CGATOxford/CGATCore

Running pipelines locally with Ubuntu

Closed this issue · 3 comments

From my understanding of Execution.py, statements run locally (e.g --local option with pipeline command), are executed using subprocess.Popen() with shell=True. Thus, the statement is prefixed with /bin/sh to run with the shell. On most systems this is bash but on e.g Ubuntu, this is dash. I believe this causes an error with our statements since running using Ubuntu gives the following error:

bin/sh: 11: Bad substitution\n' which seeems to be related to using dash to run a bash-compatible script.

I'm reporting this issue second hand however, so I haven't had the chance to absolutely confirm this is the issue.

If I'm right, should we allow users to define the shell, perhaps via an optional UNIX variable?

P.s. The docs for subprocess.Popen() also says:

Warning
Using shell=True can be a security hazard. See the warning under Frequently Used Arguments for details.

Note
Do not use stdout=PIPE or stderr=PIPE with this function as that can deadlock based on the child process output volume. Use Popen with the communicate() method when you need pipes. 

We're doing both. Is this an issue?

#4 fixes it for me.
I am using Ubuntu + zsh, can't say about other environments though.

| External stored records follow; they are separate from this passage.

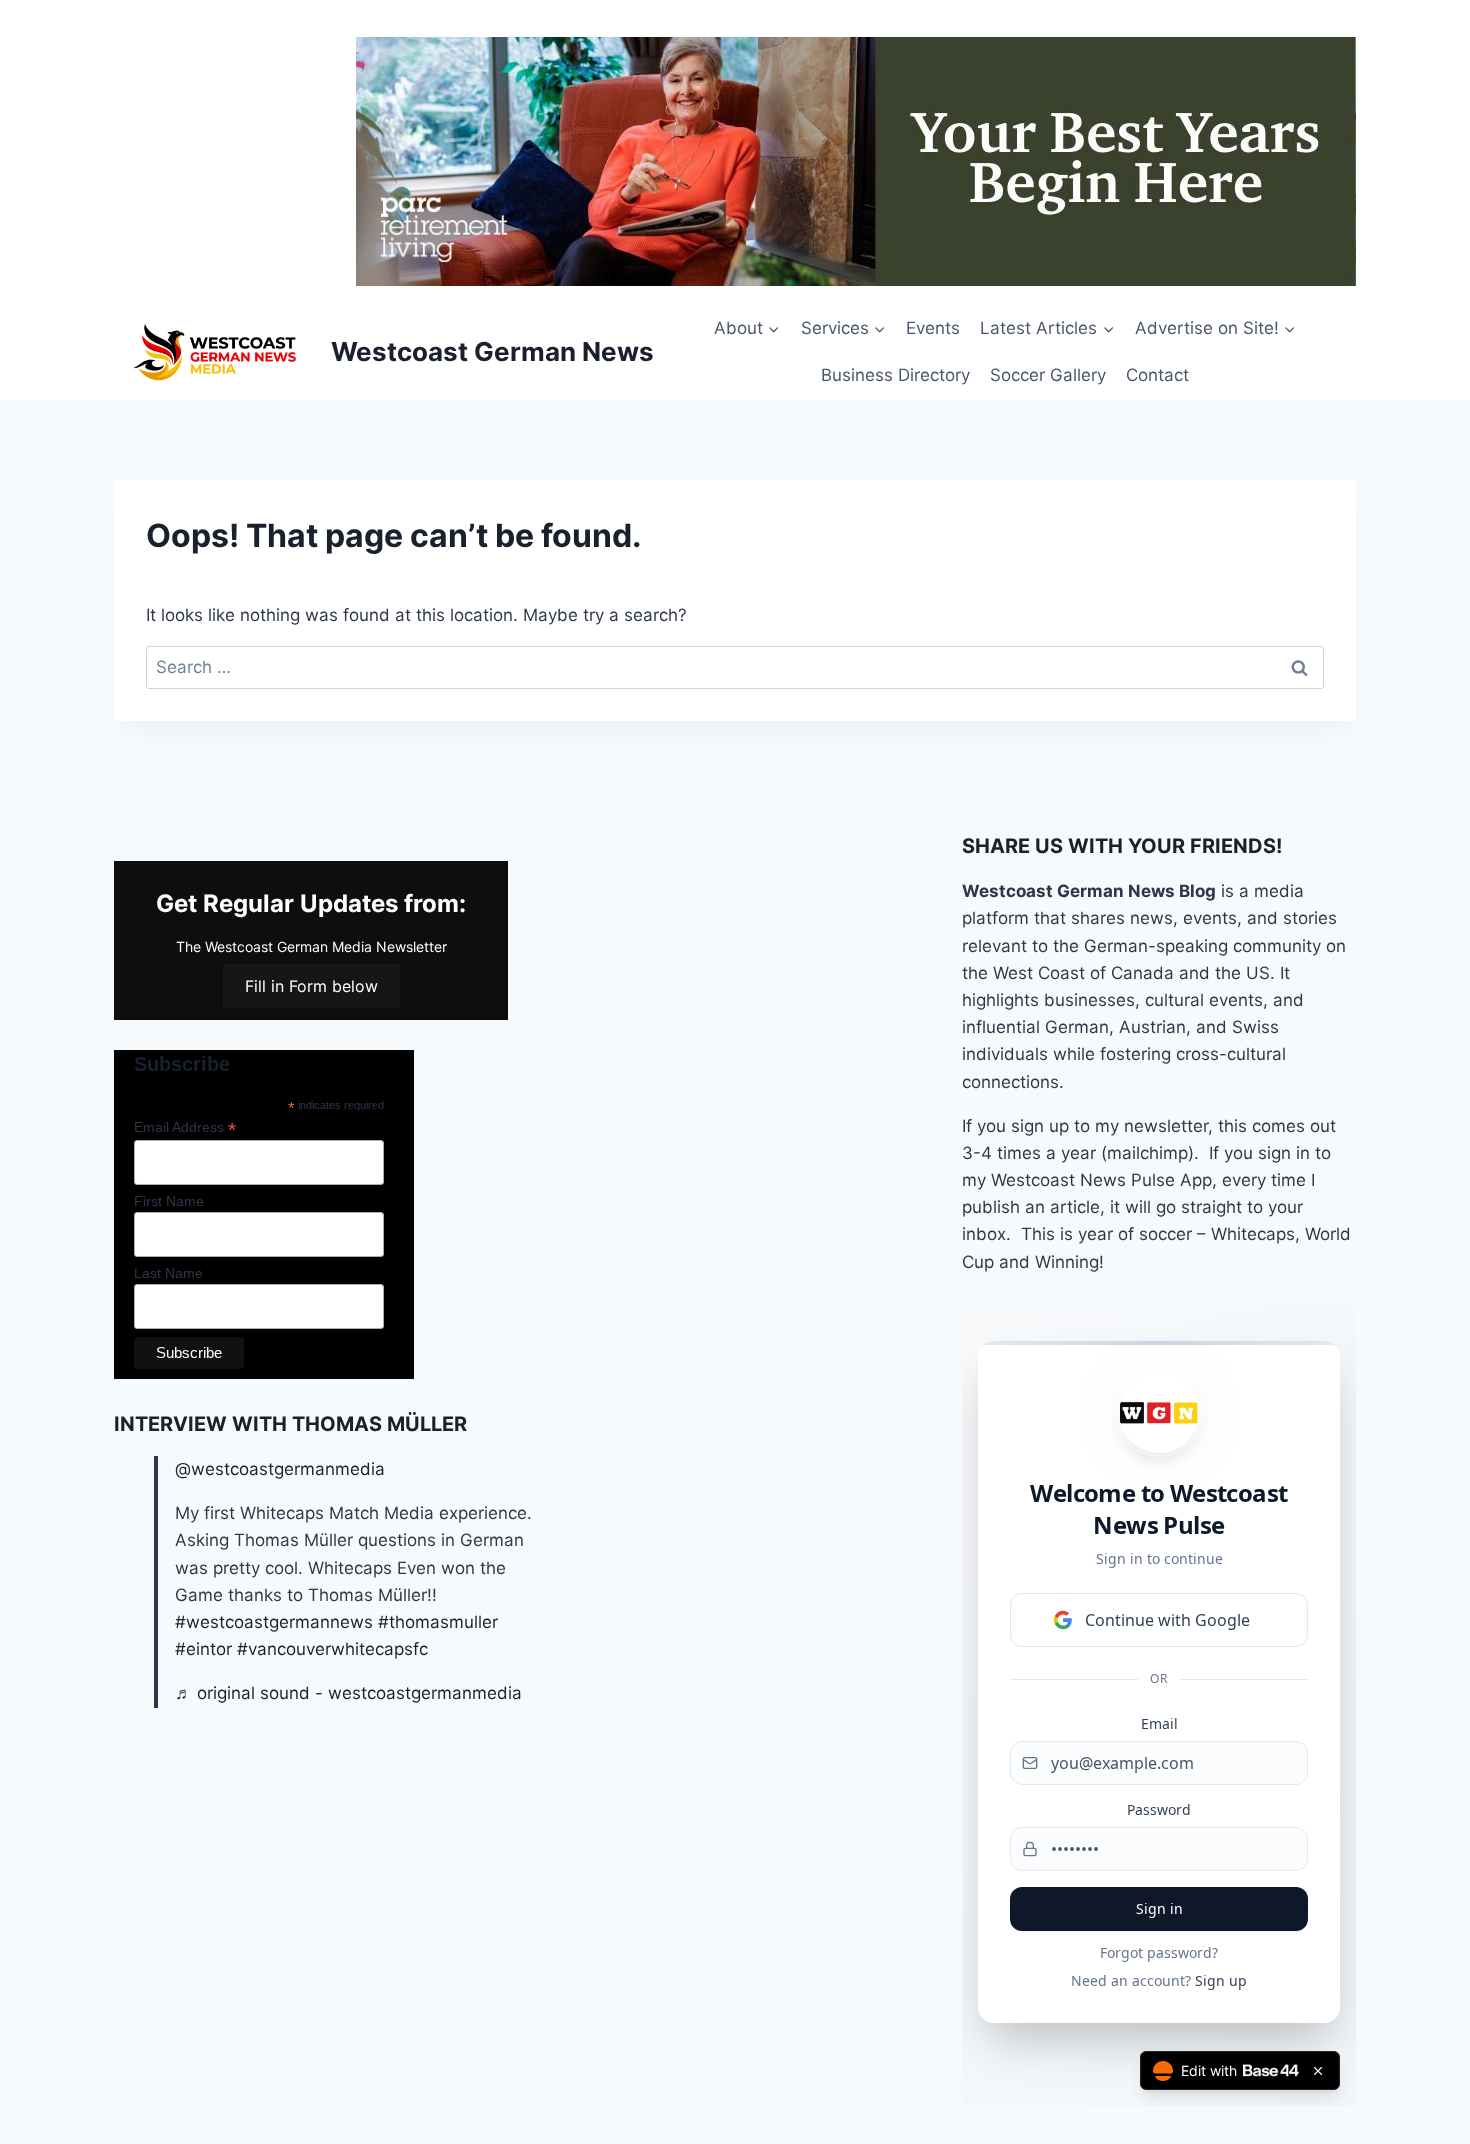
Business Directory (895, 375)
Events (933, 328)
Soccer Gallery (1048, 375)
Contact (1157, 375)
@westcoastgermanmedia (280, 1469)
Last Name (168, 1273)
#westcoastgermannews (274, 1622)
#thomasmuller (438, 1622)
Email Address (185, 1127)
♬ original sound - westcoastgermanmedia (348, 1693)
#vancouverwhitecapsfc (332, 1649)
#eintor (203, 1649)
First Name (169, 1201)
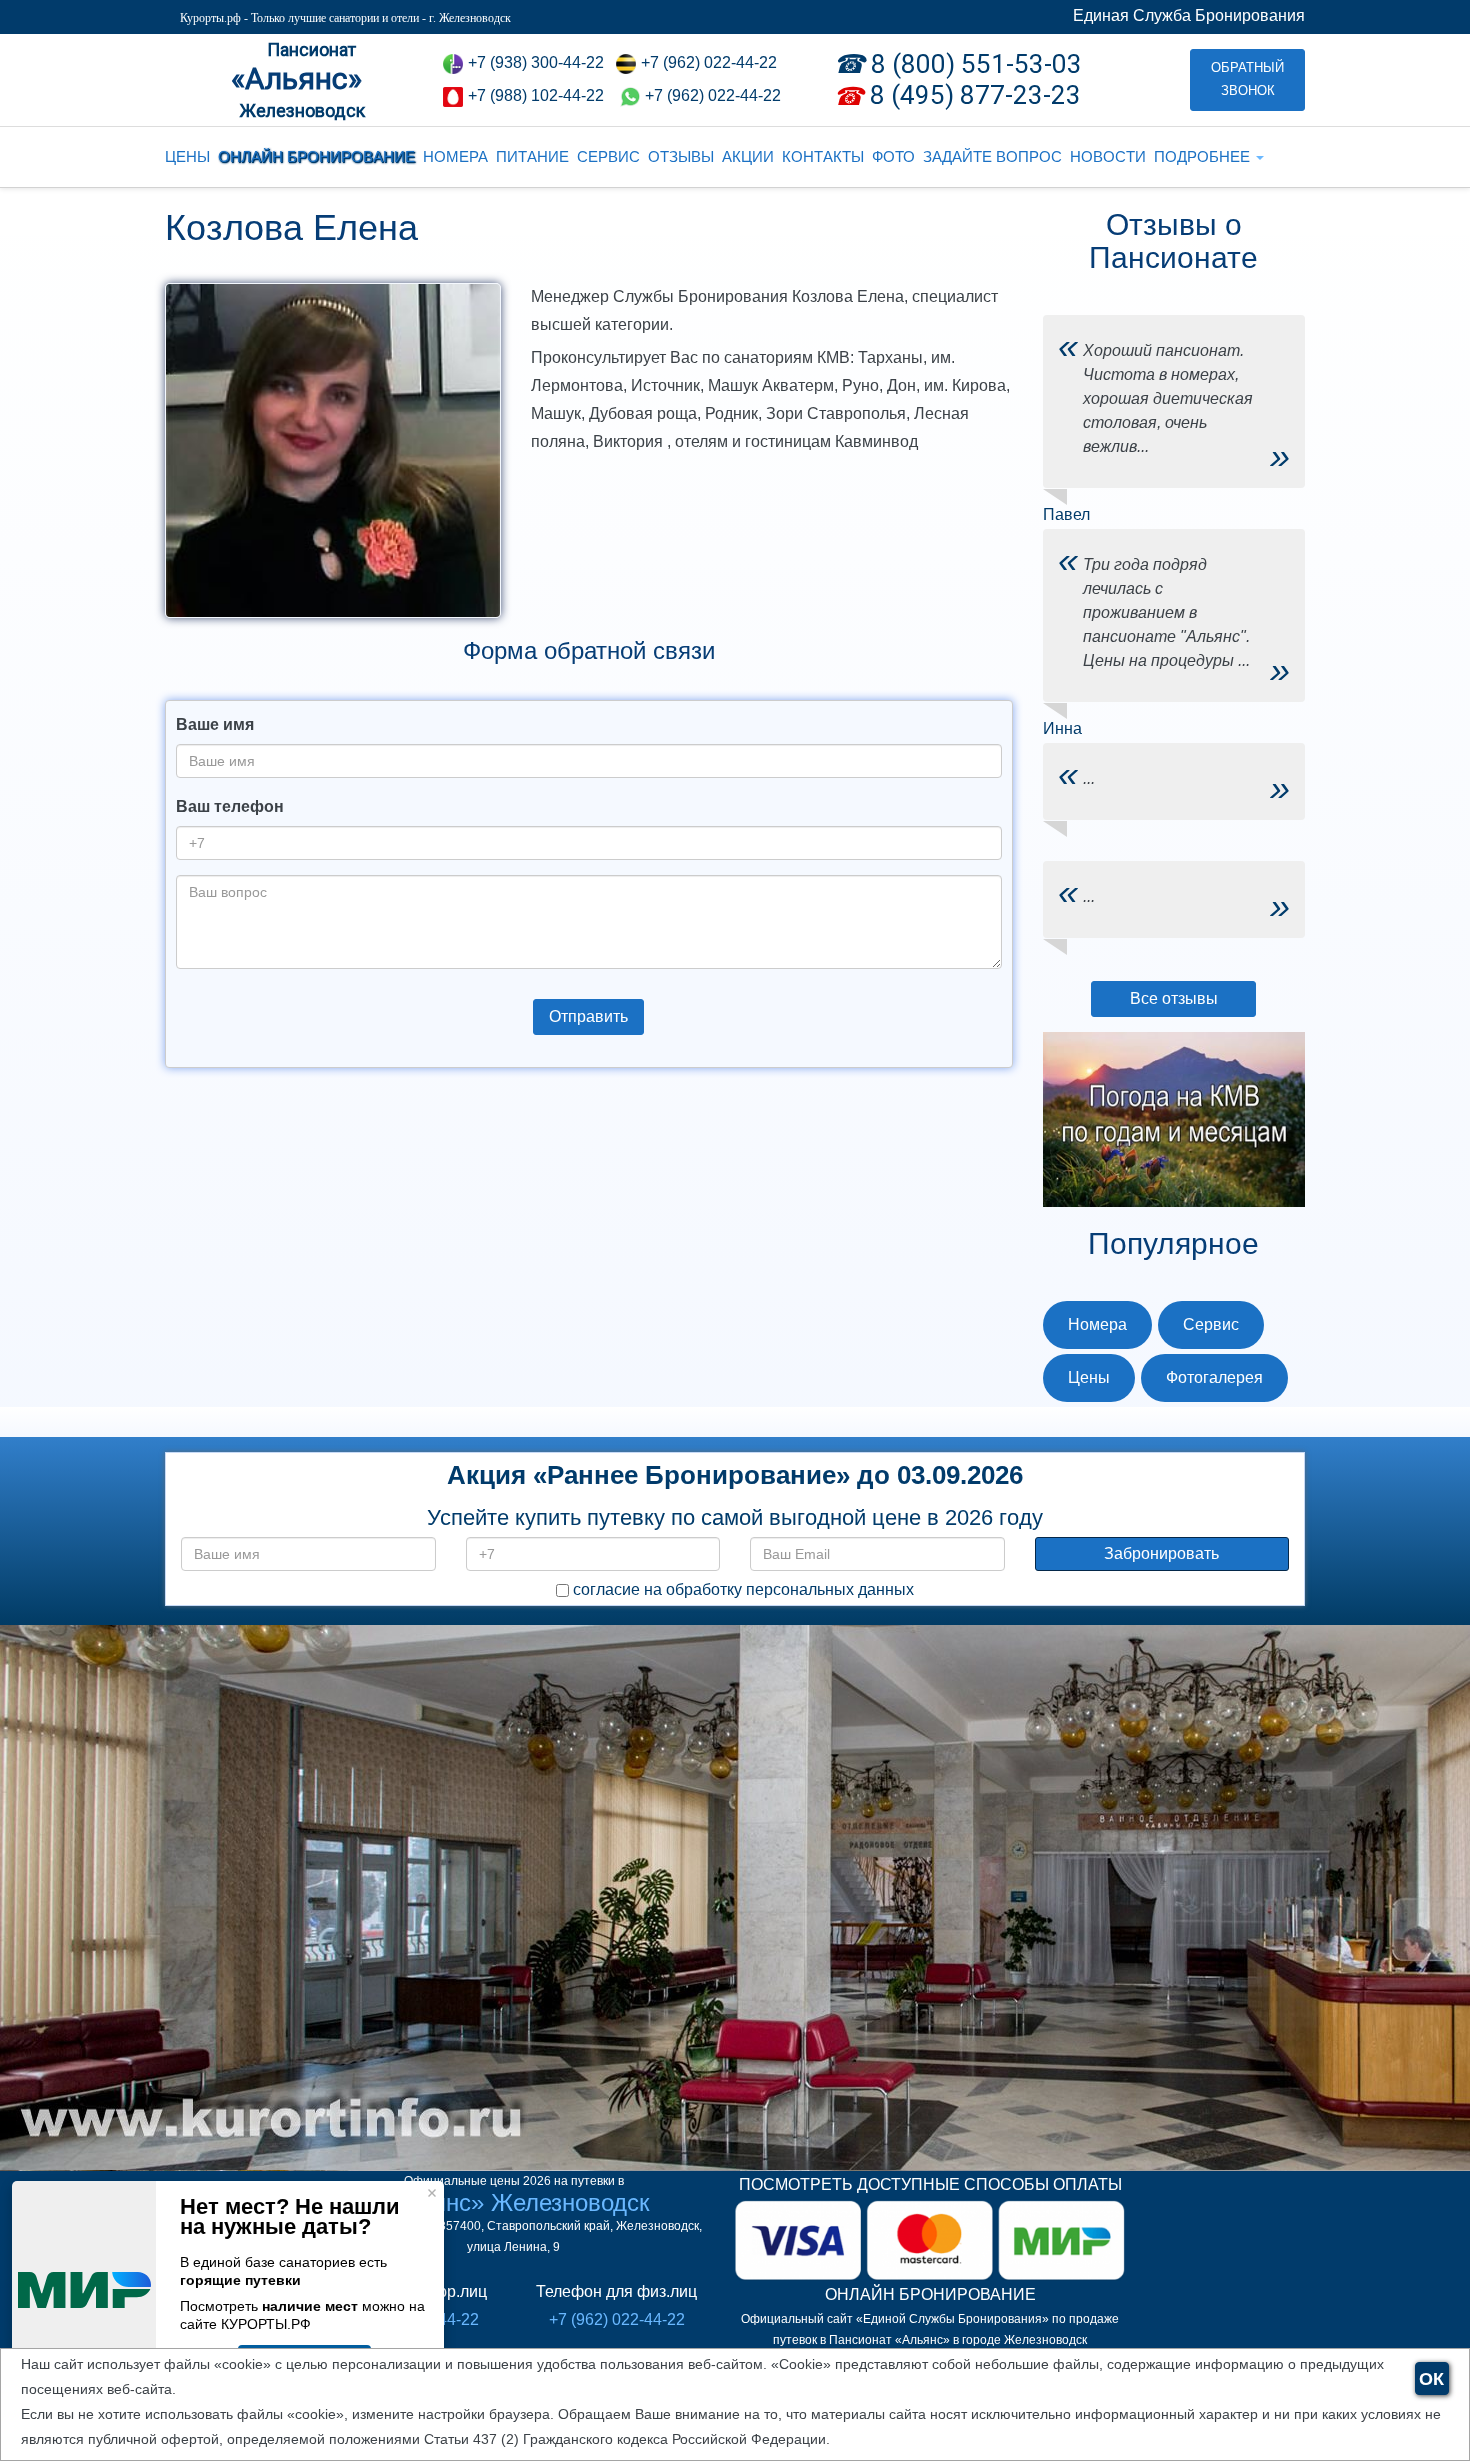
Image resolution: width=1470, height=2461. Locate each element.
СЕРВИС (608, 156)
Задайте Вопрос (992, 156)
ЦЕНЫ (187, 156)
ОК (1431, 2379)
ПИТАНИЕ (532, 156)
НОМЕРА (455, 156)
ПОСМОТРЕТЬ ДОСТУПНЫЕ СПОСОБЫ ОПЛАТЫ (930, 2184)
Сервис (1211, 1324)
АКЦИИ (748, 156)
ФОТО (893, 156)
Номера (1097, 1324)
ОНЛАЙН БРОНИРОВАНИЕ (316, 156)
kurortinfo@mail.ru (480, 1997)
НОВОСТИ (1108, 156)
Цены (1089, 1377)
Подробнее (1204, 156)
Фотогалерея (1214, 1377)
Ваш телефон (230, 806)
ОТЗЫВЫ (681, 156)
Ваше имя (215, 724)
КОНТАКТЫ (823, 156)
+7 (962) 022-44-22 (713, 95)
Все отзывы (1174, 998)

Many thanks both for your feedback!

Please note that this is an old repo, and CGATCore is under development in a new repo:
https://github.com/cgat-developers/cgat-core

Could you please install and use the new version?

Thanks all.
I think the security issue would be relevant if you set up a pipeline, but let in run by somebody else. I assume they could then manage to run things with your privileges, instead of their own.

Thanks for flagging stdout/stderr. The stdout/stderr should not be a major issue as ideally a task saves its stdout to a file (P.run() returns metrics, not the contents of stdout). It has not been an issue in the past, but using communicate() might be safer.